Spesso ci capita di lamentarci delle giornate grige, delle pioggerelle, o di un breve temporale che ci rovina la gita fuori porta, ma è bene sapere che, nonostante le apparenze, in alcune regioni d’Italia il deficit di piogge e nevicate si sta facendo ormai consistente.
Se ne sono accorti gli appassionati di meteorologia, i meteorologi stessi, ma anche gli agricoltori, i coltivatori, gli allevatori, i raccoglitori di funghi …. chiunque abbia un’attività o un hobby legato in qualche modo alle piogge.
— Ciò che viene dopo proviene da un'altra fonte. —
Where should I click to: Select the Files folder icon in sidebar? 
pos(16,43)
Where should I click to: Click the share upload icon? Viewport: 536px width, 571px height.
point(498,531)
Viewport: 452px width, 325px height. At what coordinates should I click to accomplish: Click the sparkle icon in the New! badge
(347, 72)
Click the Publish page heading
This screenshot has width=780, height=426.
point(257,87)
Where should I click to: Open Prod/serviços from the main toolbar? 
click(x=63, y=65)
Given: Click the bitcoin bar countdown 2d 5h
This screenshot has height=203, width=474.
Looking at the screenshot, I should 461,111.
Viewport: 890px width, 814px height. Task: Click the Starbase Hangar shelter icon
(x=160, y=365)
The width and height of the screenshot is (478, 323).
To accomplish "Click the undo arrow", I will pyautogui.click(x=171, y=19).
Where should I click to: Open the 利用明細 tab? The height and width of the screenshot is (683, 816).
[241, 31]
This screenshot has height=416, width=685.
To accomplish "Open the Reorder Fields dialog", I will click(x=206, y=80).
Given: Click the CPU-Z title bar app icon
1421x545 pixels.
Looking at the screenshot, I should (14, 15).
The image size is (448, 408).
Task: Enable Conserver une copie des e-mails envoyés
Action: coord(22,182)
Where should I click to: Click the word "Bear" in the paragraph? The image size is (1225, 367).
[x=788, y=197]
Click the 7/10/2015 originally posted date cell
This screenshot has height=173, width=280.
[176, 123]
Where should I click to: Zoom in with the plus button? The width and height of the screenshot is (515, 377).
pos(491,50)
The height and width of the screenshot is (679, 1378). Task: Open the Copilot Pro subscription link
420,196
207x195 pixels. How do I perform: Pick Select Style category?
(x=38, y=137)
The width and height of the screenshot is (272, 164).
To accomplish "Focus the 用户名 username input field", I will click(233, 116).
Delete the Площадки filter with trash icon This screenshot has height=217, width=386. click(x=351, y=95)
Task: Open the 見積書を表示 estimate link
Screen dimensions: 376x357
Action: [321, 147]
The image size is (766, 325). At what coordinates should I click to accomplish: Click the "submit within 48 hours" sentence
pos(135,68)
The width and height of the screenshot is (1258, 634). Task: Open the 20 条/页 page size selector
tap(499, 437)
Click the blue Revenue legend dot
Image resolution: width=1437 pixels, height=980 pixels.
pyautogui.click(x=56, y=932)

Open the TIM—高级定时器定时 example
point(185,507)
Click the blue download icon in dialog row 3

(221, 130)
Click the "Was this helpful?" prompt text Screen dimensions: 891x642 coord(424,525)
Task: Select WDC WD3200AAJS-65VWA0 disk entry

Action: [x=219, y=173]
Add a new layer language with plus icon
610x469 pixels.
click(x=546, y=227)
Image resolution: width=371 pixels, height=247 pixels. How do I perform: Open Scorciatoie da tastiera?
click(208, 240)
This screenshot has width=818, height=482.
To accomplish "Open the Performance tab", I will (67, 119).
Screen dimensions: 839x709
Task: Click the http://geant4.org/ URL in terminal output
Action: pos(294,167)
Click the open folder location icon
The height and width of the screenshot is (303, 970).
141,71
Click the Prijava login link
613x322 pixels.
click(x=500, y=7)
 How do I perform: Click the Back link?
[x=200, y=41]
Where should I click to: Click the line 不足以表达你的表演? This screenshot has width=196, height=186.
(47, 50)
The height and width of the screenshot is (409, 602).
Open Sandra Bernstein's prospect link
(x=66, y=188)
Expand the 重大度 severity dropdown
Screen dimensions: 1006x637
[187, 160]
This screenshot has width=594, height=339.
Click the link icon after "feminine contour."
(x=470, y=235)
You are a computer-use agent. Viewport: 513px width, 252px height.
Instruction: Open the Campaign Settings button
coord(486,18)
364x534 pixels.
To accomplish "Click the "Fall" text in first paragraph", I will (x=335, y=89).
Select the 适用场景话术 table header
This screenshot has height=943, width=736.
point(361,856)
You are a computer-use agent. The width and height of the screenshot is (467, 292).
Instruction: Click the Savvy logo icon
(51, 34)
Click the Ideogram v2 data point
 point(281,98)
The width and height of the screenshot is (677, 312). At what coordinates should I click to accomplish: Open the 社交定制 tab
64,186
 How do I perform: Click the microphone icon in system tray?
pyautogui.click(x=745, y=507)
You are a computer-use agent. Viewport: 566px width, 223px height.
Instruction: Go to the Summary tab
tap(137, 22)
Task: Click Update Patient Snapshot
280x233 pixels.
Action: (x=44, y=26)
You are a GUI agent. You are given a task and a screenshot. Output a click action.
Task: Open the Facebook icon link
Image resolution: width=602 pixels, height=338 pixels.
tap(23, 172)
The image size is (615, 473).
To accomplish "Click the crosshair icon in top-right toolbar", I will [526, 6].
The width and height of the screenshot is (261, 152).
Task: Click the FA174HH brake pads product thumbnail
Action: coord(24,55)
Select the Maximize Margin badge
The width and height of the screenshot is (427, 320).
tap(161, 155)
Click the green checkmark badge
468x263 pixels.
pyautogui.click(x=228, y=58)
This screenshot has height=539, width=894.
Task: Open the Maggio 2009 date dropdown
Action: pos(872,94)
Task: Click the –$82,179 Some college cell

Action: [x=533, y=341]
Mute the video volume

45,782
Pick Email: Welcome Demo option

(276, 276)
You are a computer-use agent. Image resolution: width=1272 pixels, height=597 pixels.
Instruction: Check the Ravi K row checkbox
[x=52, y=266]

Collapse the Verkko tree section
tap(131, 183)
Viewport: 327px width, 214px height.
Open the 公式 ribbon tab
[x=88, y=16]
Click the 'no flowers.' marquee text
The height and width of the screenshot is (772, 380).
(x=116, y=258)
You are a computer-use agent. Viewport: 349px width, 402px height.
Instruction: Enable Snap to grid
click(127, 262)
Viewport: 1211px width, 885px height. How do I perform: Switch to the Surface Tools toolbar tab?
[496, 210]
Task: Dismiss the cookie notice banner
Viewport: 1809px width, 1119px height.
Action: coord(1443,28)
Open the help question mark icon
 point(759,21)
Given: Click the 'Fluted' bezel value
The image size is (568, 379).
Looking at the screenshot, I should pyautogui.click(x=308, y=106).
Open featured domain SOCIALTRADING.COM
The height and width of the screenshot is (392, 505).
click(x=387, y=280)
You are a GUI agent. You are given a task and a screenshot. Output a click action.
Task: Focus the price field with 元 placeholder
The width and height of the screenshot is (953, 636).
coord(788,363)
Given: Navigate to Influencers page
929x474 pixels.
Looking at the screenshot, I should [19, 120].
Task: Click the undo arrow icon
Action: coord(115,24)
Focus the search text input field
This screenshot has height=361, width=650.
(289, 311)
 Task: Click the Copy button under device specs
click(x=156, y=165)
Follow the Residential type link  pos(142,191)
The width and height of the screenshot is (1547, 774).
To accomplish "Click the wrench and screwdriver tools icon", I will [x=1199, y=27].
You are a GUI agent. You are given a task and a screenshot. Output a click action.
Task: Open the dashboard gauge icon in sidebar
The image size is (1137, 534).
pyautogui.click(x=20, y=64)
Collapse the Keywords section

Ma di quali regioni stiamo parlando? Soprattutto del nord-ovest, di buona parte della Toscana (specie la fascia costiera) e della Sardegna; è qui che le piogge hanno latitato in primavera, quando invece dovevano risultare più abbondanti o perlomeno ben distribuite.
In alcune zone, come l’ovest del Piemonte o la Riviera di Ponente, il deficit è veramente alto, a livelli preoccupanti; in altre aree invece la pioggia è caduta in quantità molto inferiori alla media, senza però generare (almeno per il momento) seri disagi.
Per quale motivo sono mancate le piogge primaverili? Perché dopo il normale sonnecchiare invernale, la circolazione atmosferica è rimasta blanda anche in marzo ed aprile, non permettendo alle masse d’aria fredda polari e calde subtropicali di venire direttamente a contatto generando perturbazioni intense ed estese, e di conseguenza piogge diffuse ed abbondanti.
Ma non è solo la mancanza di piogge a definire il deficit pluviometrico; va messo in conto anche il vento, che in alcune aree continua a soffiare per giorni e giorni seccando l’aria ed accentuando ulteriormente l’evapotraspirazione, ossia in parole povere la perdita di acqua da parte del terreno e della vegetazione.
Adesso, sperare in un livellamento del deficit di piogge durante la stagione estiva appare piuttosto improbabile, a meno di un’estate anomalamente fresca e piovosa, ma appunto …. si passerebbe da un’anomalia all’altra!
Occorrerà quindi sperare che quest’anno le grandi piogge autunnali facciano il loro dovere, distribuendosi abbastanza uniformemente su tutto il nord ed il centro Italia ed invertendo un inquietante trend che negli ultimi anni ha preso sempre più piede.